• What you need to do:
Please set down exactly the lines of the listing below from the line containing "Task: Apply underline from the toolbar" through the line containing "The image size is (536, 216).", both lines included, leaving out all other lines.

####

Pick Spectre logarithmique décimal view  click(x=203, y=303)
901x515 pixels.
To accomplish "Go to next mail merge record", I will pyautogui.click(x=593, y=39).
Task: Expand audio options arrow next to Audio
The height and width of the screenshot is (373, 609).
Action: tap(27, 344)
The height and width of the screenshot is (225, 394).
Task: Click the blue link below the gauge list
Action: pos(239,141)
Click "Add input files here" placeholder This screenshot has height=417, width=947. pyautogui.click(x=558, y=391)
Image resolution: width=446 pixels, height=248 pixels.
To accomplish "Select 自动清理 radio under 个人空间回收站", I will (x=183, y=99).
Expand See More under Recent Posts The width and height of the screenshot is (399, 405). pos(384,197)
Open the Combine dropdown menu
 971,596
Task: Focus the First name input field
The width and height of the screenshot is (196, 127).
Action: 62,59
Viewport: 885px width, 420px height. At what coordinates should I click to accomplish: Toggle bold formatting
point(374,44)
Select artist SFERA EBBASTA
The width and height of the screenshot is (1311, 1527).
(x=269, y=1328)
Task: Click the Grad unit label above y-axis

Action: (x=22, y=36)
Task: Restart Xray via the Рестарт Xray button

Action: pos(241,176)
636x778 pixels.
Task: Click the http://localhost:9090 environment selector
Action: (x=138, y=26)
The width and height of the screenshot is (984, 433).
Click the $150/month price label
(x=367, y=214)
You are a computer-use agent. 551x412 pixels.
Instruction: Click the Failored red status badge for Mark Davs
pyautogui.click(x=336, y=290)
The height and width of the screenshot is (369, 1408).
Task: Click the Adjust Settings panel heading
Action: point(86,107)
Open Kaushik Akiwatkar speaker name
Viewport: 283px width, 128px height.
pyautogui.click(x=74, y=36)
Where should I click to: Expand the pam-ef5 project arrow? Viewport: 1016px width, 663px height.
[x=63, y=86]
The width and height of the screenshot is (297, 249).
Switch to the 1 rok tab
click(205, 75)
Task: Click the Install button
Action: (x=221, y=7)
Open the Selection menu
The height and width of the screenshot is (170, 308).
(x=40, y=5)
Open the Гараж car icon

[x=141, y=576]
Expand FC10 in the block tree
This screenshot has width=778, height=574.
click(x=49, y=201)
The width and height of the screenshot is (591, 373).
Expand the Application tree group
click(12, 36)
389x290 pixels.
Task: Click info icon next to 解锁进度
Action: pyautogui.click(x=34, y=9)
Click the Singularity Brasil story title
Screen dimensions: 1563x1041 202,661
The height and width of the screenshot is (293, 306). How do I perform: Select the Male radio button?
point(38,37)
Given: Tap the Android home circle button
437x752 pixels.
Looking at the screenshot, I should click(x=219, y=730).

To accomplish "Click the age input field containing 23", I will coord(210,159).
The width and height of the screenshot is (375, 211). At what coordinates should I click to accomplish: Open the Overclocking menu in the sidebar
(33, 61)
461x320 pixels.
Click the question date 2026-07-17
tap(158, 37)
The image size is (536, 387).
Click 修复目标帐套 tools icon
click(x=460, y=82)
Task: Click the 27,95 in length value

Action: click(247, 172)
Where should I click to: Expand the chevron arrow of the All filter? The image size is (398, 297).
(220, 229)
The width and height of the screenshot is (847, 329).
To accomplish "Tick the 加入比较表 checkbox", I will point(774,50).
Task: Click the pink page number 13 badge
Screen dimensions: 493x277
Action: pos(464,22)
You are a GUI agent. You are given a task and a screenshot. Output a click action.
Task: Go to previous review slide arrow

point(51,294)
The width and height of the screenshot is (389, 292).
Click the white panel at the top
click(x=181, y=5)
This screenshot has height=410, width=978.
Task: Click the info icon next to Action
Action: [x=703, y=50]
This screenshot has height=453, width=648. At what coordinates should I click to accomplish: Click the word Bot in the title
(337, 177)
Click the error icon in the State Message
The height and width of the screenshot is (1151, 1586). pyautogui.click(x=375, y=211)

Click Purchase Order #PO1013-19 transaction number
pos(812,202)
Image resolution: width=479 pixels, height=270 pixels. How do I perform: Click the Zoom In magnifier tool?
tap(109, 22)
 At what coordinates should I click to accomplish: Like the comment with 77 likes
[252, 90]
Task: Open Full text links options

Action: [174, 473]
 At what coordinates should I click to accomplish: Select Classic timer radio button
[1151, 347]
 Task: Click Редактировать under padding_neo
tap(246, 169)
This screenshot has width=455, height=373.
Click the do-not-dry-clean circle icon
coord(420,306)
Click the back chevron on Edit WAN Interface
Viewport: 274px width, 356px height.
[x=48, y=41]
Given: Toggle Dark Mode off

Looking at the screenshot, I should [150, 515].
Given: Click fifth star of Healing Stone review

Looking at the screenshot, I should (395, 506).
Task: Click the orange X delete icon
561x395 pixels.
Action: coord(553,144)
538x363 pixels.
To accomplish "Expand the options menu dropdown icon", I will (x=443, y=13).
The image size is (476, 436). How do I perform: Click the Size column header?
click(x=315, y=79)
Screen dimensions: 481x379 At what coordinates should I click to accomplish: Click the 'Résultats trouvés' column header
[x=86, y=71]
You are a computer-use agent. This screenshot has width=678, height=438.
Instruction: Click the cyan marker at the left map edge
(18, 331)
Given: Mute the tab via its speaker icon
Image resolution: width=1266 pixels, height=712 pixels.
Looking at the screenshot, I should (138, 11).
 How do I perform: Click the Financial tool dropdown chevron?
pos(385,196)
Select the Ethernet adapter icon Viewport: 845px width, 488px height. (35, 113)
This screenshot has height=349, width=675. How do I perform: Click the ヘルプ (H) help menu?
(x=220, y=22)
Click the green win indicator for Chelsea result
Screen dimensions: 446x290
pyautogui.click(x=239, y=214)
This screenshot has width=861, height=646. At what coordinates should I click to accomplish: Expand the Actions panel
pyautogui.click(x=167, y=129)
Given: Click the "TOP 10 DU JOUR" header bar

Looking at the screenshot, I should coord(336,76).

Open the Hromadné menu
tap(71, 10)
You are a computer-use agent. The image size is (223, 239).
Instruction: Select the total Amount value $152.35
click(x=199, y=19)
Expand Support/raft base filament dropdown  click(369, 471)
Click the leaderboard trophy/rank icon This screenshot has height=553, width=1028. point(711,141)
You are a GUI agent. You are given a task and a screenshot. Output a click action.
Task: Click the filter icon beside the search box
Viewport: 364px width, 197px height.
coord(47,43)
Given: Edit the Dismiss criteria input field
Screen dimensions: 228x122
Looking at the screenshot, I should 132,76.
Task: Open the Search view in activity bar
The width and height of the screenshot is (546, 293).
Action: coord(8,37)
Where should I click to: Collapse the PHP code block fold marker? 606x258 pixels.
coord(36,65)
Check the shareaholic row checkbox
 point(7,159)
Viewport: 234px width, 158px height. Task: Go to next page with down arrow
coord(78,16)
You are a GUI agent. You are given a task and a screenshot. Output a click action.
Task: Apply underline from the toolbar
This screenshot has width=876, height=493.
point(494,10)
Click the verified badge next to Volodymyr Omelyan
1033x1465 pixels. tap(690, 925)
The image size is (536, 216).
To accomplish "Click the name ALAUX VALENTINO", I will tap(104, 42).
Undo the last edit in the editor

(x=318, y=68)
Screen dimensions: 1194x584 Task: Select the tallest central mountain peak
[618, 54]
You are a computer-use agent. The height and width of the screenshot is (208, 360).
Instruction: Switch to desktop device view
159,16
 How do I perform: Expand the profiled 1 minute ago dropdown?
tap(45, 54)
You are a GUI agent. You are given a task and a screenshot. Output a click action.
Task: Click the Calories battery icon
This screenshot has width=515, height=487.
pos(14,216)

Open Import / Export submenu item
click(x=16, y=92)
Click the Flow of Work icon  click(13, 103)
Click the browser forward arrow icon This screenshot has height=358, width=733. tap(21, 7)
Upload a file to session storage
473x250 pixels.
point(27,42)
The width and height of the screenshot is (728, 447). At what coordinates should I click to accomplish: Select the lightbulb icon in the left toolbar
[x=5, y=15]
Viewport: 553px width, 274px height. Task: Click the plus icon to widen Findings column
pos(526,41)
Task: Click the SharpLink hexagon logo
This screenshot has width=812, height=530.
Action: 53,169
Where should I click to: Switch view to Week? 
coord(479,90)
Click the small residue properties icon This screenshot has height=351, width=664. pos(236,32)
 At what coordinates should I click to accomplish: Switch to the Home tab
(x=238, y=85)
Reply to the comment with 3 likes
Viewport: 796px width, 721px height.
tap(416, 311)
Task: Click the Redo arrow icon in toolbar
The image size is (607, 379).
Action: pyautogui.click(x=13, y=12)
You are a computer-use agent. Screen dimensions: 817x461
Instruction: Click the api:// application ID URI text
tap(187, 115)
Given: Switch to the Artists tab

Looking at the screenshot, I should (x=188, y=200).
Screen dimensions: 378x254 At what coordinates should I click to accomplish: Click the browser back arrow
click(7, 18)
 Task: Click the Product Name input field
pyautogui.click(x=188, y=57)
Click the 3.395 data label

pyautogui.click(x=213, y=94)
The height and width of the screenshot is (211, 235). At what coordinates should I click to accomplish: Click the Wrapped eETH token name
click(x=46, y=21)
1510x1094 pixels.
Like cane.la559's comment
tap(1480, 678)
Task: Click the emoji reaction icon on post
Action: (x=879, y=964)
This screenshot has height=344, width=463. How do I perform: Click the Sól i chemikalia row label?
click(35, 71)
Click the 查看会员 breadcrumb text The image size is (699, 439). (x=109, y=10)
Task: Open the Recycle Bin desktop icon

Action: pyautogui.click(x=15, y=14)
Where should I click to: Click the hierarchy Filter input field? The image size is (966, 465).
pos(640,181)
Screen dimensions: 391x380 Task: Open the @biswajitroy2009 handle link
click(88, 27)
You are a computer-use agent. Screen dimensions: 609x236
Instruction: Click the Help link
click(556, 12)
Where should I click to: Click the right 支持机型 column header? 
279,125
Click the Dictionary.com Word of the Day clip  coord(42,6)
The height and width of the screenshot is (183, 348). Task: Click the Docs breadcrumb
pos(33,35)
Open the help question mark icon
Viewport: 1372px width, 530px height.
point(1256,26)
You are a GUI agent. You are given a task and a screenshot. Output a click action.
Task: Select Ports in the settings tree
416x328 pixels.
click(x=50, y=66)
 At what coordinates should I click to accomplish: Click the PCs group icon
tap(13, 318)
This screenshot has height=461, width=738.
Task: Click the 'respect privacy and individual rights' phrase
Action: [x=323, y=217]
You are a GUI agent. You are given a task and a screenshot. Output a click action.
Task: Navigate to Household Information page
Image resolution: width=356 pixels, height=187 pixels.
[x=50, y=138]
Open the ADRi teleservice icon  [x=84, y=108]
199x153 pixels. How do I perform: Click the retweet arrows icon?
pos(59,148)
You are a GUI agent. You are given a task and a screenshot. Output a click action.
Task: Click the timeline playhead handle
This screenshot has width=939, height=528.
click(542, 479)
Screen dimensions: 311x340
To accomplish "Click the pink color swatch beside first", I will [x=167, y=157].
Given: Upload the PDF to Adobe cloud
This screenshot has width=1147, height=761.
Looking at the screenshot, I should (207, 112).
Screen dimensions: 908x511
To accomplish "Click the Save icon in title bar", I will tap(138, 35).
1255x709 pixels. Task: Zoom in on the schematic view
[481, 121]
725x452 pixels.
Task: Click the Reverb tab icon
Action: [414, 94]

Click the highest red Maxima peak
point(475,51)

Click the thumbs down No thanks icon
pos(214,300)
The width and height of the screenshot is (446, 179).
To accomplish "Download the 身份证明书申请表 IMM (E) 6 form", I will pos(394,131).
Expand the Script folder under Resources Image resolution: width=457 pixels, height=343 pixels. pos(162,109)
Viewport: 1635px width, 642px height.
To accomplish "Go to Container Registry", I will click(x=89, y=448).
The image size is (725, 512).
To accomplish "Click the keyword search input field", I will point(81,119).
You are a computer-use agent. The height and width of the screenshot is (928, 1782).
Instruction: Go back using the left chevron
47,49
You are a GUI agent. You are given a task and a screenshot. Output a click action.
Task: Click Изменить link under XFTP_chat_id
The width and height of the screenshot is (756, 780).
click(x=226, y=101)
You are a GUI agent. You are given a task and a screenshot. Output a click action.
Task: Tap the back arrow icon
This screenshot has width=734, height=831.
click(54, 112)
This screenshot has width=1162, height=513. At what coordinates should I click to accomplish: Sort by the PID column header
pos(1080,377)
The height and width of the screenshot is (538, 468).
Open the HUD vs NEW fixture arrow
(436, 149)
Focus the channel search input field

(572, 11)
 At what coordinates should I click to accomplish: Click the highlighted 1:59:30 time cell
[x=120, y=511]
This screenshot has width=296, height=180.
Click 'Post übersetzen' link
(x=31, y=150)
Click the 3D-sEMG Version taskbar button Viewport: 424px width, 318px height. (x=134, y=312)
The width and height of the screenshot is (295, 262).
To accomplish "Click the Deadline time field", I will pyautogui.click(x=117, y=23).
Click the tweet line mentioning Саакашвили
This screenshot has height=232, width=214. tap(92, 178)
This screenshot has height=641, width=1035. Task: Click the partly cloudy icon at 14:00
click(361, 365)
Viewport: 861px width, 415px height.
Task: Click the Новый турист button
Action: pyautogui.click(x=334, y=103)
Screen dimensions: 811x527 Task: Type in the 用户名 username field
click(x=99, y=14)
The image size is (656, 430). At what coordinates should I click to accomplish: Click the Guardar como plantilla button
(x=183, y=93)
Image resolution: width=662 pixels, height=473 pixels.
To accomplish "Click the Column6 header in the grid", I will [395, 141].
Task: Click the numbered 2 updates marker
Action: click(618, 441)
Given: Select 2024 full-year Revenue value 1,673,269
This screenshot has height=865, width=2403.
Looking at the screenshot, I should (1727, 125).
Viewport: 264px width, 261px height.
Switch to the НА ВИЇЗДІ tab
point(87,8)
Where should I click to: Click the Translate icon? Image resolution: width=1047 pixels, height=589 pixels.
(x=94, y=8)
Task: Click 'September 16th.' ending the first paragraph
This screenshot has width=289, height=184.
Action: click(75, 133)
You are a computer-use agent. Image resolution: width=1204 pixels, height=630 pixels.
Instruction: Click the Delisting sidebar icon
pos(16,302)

####

• Task solution:
Task: Apply underline from the toolbar
This screenshot has width=876, height=493.
point(494,10)
Click the verified badge next to Volodymyr Omelyan
1033x1465 pixels. tap(690, 925)
The image size is (536, 216).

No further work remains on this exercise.